----- Text extract -----

Out of 21419 values, 20679 are empty while only 740 rows containing year renovated. This is not usefull for the model. So this feature is converted to a boolean, where 1 means it is renovated and 0 means it not renovated.

First look at the cleaned dataset

Checked the distribution

Feature	Observation
bathrooms	High density between 1 to 4
bedrooms	High density between 2 to 4
condition	Majority falls under 3 category
date	Sale was fairly consistant
floors	Most of the house are either 1 or 2 storey
grade	High density between 6 to 10
is_renovated	Most of the house were never renovated
long	Should not make sense as this is just numbers representating location
price	Very high distribution with a lot of outliers
price_per_sqft	Almost normal looking except a very long right tail, starting at around $180
sqft_basement	Most of the house does not have a finished basement
sqft_living	Almost normal looking except a very long right tail, starting at around 5000
sqft_living15	Almost normal looking except a very long right tail, starting at around 4000
sqft_lot15	Consists of very large outliers
view	Most of the value has 0 views
waterfront	Most of the house does not have watefront
yr_built	House building is fairly consistant, except few periods when there were nationwide economic crisis. (See Price VS year built)
yr_renovated
zipcode	Varying frequency of sale observed among the zipcodes
distance_from_downtown_mile	Most of the house falls under 25 miles
id	Should not make sense as this is just numbers representating house id
lat	Should not make sense as this is just numbers representating location
sqft_above	Almost normal looking except a very long right tail, starting at around 4000
sqft_lot	Outliers have very large value
total_sqft_larger_than_neighbours	Very few house are outliers as defined previously

This plot helped be to better understand the data. Outliers will be dealt with more vigorously in the later part of the analysis.

Categorical and Numerical features

Identifying

based on information from the readme file attached to the dataset.

# House identifier
unique_feat_df = ['id']

# Catagorical features
categorical_feat_df = ['waterfront', 'view', 'condition', 'grade', 'is_renovated']

# Numeric features
numerical_continuous_feat_df = [
    'price', 'sqft_living', 'sqft_lot', 'sqft_above', 'sqft_basement',
    'sqft_living15', 'sqft_lot15', 'price_per_sqft',
    'distance_from_downtown_mile', 'total_sqft_larger_than_neighbours',
    'price_per_sqft']

numerical_discrete_feat_df = ['bedrooms', 'bathrooms', 'floors']

# Timing features
time_feat_df = ['date', 'yr_built', 'yr_renovated']

# Location feat
location_feat_df = ['lat', 'long', 'zipcode']

Dropping

In the Dataframe for initial model id, date, yr_renovated, and view is not included. My reasoning for this is following:

id: This is the identifier column.

----- Data section -----

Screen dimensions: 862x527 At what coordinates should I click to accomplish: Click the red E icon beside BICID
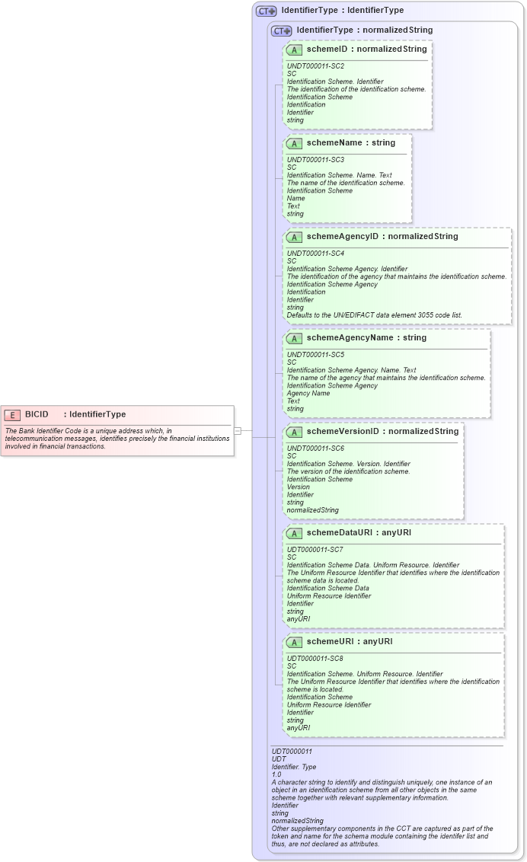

-----

- [Task details]:
Extend the house sales dataset write-up from the point where it stops.

- [Task result]:
date: Sale date is not important input for now as I am not capturing seasonality of value for this analysis.
yr_renovated: Already converted to boolean column.
view: Not sure about this feature what it really means as not much information is provided. This can also be a categorical or numeric feature.

Feature relationships

Feature correlation and multicollinearity

Heatmap

Here is a heat map of correlation.

Observed some interesting relationship among features. Few highlights are:

Distance has a negative relationship with price.
sqft_living and sqft_above is positively correlated with grade.
sqft_living is highly positively correlated with price and bathrooms.
sqft_above and sqft_living, grade and sqft_living clearly has collinearity issue.
sqft_above and grade, sqft_living and sqft_living15, bathrooms and sqft_living are just crossing the .75 mark.

Leaving collinear features it as it is right now. Will drop this later.

View - what is it?

Now I tried to make sense of "view". It seems like it detects the aesthetic quality of the house. Not sure if it is something that a owner can manipulate, e.g. architectural design or landscaping and decoration; or its is natural, e.g. close to a park or view from window.

Higher rated house has the greatest average price. This trend is very clear.

It seems that houses closer to the downtown has a higher price per sqft but lower view as the city landscape is not pristine but proximity to business center makes them desirable. But at the next category price drops as distance increases, people are not shelling coins for sub-par property. When the distance is high means we are out of downtown with less congested area where view is better, thus increase in price. Then at the last one we are at the suburbs, where price sees a drop because of distance.

This feature is still sufficiently ambiguous to present to the public, I might be interpreting this from a myopic view and got entirely wrong.

Paired Feature exploration

Price VS Year Built

Hoses built in the 40's to 60's have good value. A weird situation for the beginning of 70's, maybe related to a quirk of the dataset or energy crisis of that time, more domain research is needed to comment on that. High sale frequency in the early 00's to a dip in 2008 because of the global financial crisis because of subprime mortgage situation. House prices was in a bubble that created the financial crisis. This data also supports that. This data of house price and sale coincides with all financial crisis. But across the board house price is stable. Have to look into sale date to make any further comment.

Paired Feature exploration

Price VS Bedroom Count

I can spot a pattern reversal after bedroom count 5. Increased bedroom count has a diminishing return after a certain thresh hold, which is 5 after that reg line flattens or include error. Another point that I noticed is that, one bedrooms has a very flat line. So Anything better than one bedroom adds value to the house.

Although more house with more bedroom has higher average sale price, this is because they are usually a larger property. I could bin house size and go down that path to pin point that, but not choosing not to for the sake of time constraint.

Price VS Distance from downtown

This is a no-brainer, that house closest to the city center has a higher value. This chart helped me to spot some outliers. Later confirmed by looking at the map. Making a cap of arbitrary 40 miles cap there guided by looking at the above plot. I found 18 outliers.

I shall remove this from the dataset in later step where I remove outliers.

Location

House Location

Most expensive houses are centered around downtown Seattle.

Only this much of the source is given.